[Data entries]
-- Start --
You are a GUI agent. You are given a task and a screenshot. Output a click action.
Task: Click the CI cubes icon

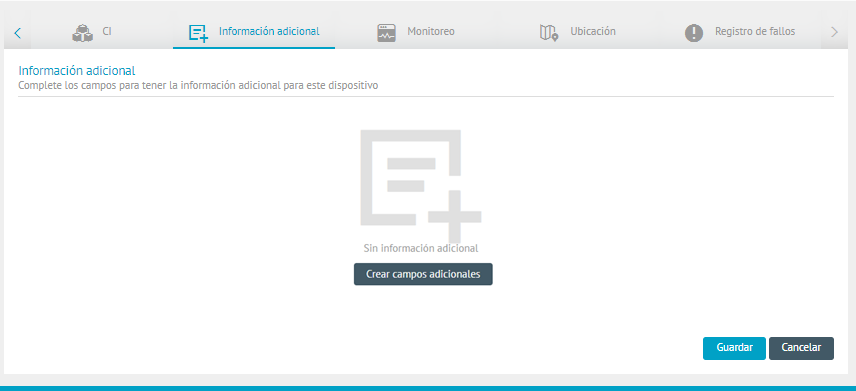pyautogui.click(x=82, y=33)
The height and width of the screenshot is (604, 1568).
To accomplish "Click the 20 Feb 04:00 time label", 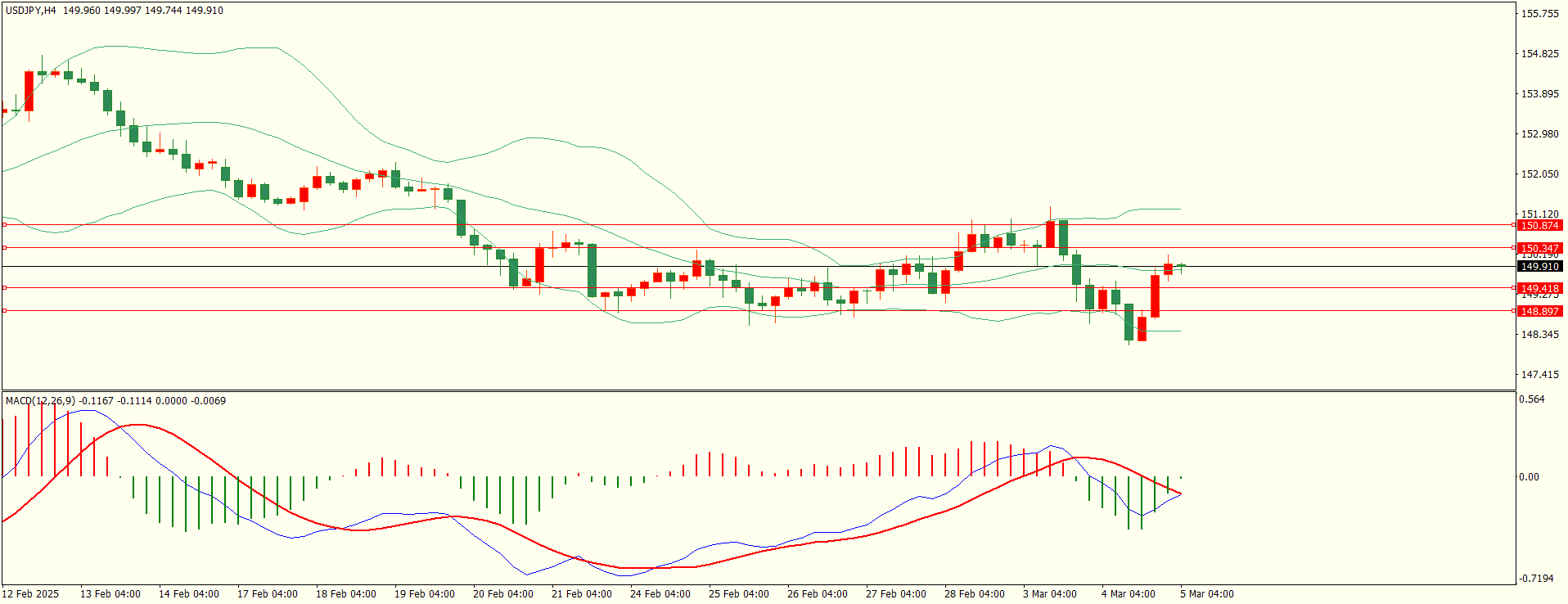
-- End --
> _Exercise requirements_
Reproduce every one of the records with each "screenshot" swapped for "image" and nothing else altered. Omit the pictures from your answer.

> _The reply_
You are a GUI agent. You are given a task and a image. Output a click action.
Task: Click the CI cubes icon

pyautogui.click(x=82, y=33)
The height and width of the image is (604, 1568).
To accomplish "Click the 20 Feb 04:00 time label", 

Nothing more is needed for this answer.